The New York Stock Exchange said on Tuesday it would call off trades in some stocks after issues with its opening auction caused wild swings in blue-chip names such as ExxonMobil and McDonald’s.
The U.S. Securities and Exchange Commission said it was looking into the issue after the NYSE said a “system glitch” affected the opening of about 250 stocks.
The exchange said it had not held an opening auction on the affected shares, meaning they began trading without precise “Limit Up Limit Down” bands, which are designed to prevent securities to trade at extreme prices.
The error led some stocks such as Wells Fargo to plunge more than 10% as the market opened, while others such as AT&T briefly jumped before trading halted. NYSE said its systems were working properly about 20 minutes later, and said trades executed outside the proper limits will be declared null and void.
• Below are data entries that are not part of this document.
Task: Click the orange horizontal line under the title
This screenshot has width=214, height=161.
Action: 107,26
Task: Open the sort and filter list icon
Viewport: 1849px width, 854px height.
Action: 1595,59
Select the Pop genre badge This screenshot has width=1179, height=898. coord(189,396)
Shares of Intercontinental Exchange, which owns NYSE, fell 2.2% on Tuesday, against a 0.1% decline in the benchmark S&P 500 index.
NYSE’s opening auctions use a combination of algorithmic quotes and a physical auction run by human market makers at companies including Citadel Securities, Virtu and GTS.
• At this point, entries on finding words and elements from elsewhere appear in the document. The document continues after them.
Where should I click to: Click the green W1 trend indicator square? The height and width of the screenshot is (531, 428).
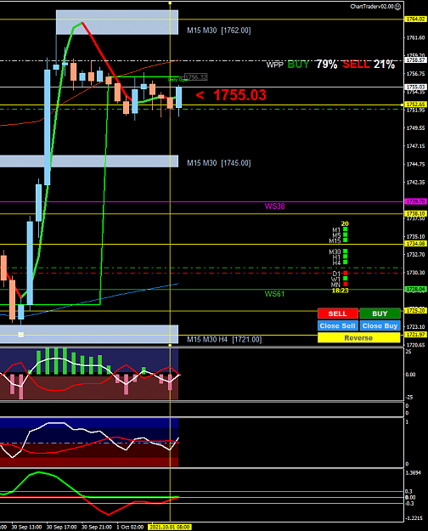pos(346,279)
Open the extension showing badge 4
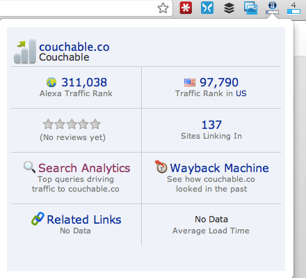Image resolution: width=306 pixels, height=278 pixels. (x=293, y=8)
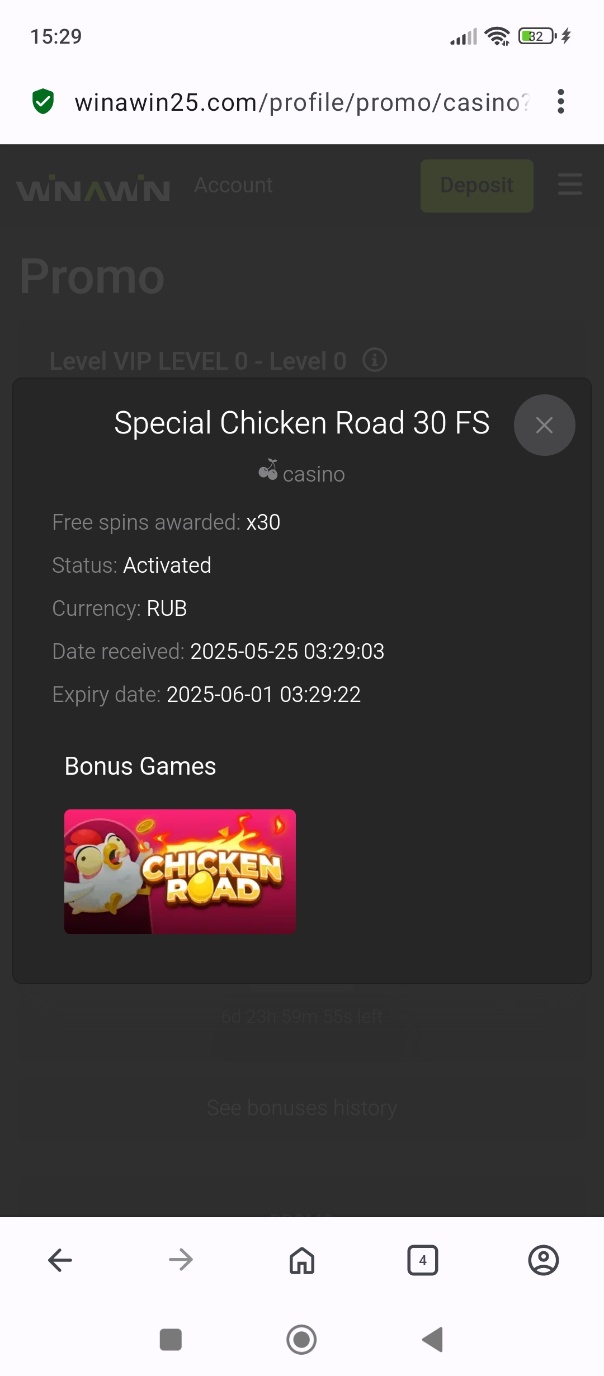
Task: Open the browser home page icon
Action: (x=302, y=1260)
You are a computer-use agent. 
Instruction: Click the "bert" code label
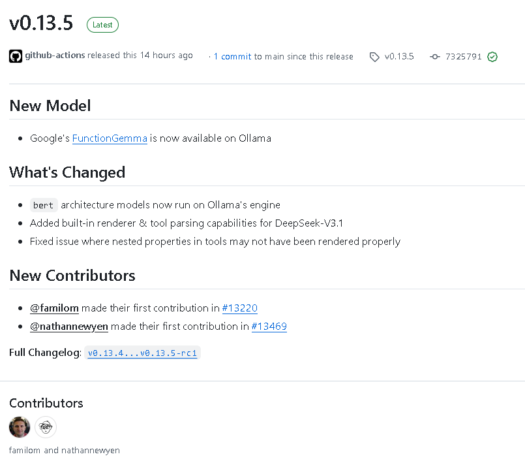click(x=44, y=205)
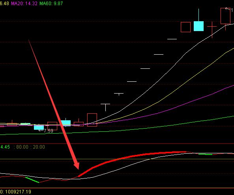Click the 80.00 parameter label in indicator panel

click(22, 147)
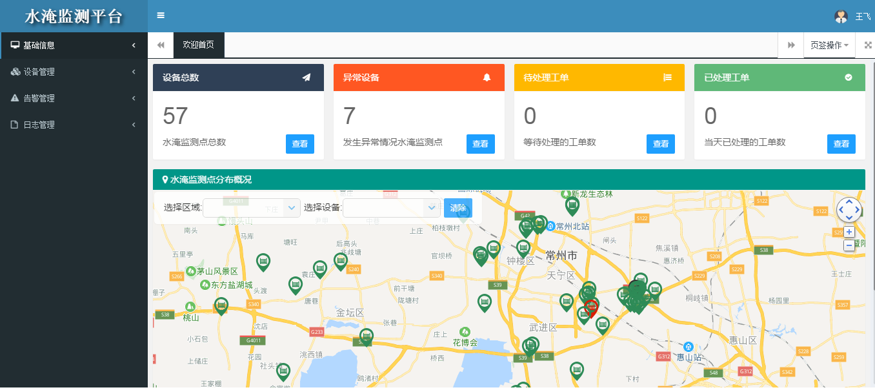Click the list icon on 待处理工单 card

[x=667, y=77]
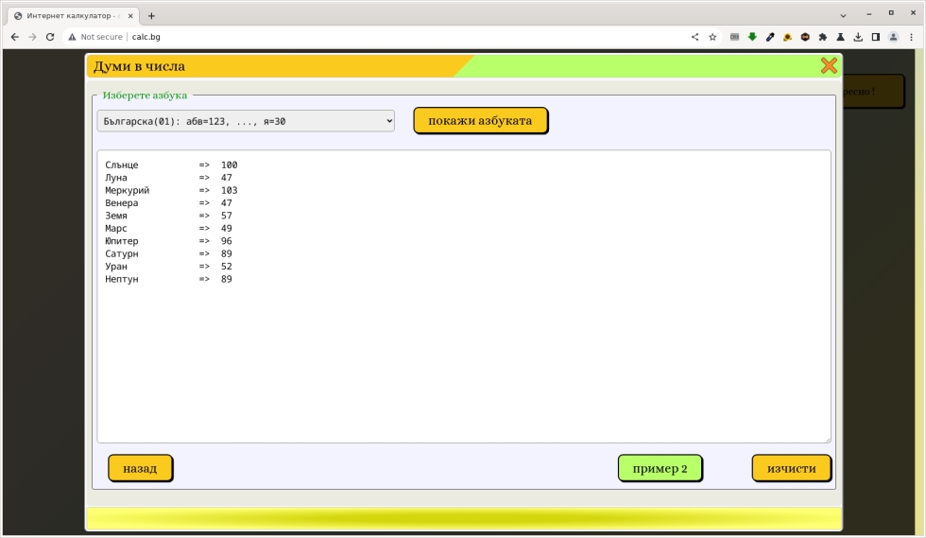Open the green download arrow extension
926x538 pixels.
coord(752,37)
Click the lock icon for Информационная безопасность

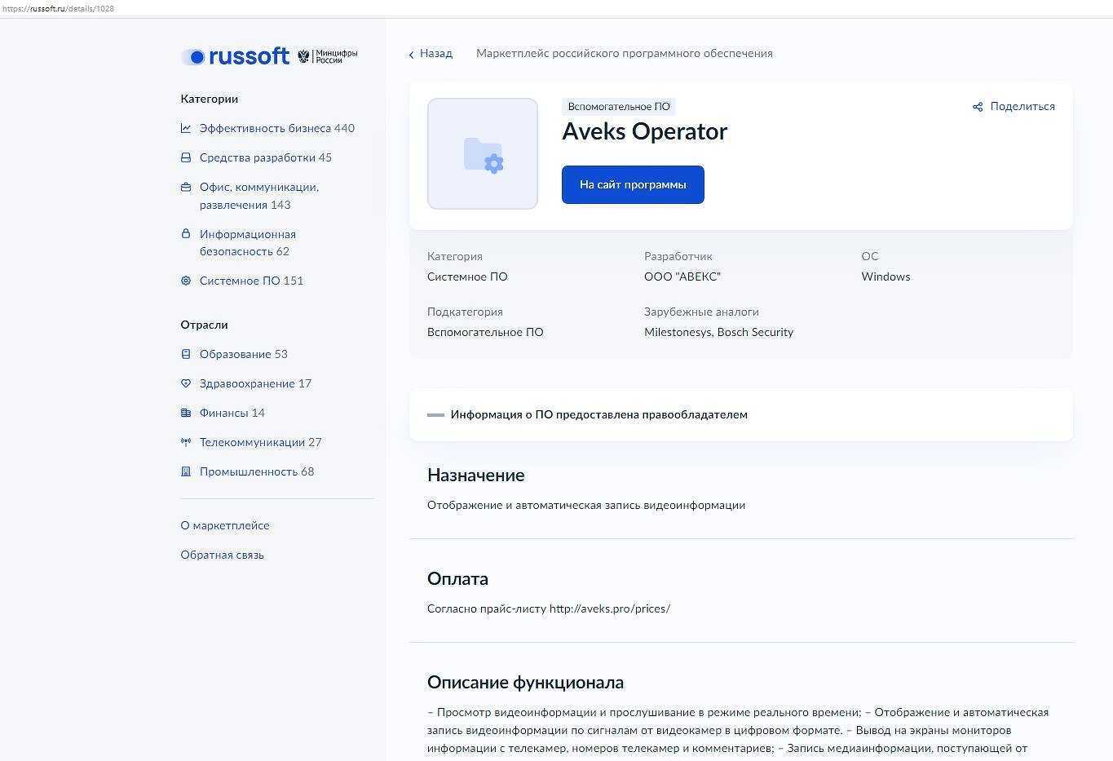186,234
The exchange told market makers the problems were caused by an internal problem rather than something to do with market makers, but did not provide further details, three people briefed on the conversations said.
A market maker estimated that more than $1 billion worth of orders were affected, with the volume of shares traded at the open down nearly 90% from recent averages.
The SEC said “staff are reviewing the activity and have been in contact with the relevant exchanges,” while an employee of a market maker said he also spoke with the regulator.
The issue comes just weeks after the SEC announced plans to direct a greater proportion of transactions through auction systems on exchanges, and was immediately blasted by opponents of the changes. “The SEC is pushing for all retail order flow to be auctioned off on exchanges. That doesn’t bode well,” said a person involved in the lobbying efforts.
Such an error is rare but not unheard of for major exchanges, which normally pride themselves on being resilient to any unexpected volatility or technical issues.
The head of the Tokyo Stock Exchange resigned in 2020 after a hardware glitch halted stock trading on the world’s third-largest stock exchange for an entire day, while the Toronto Stock Exchange suffered brief blackouts in November last and early in the coronavirus pandemic.
In 2018, NYSE was fined $14 million by the SEC for a series of issues including trading breakdowns.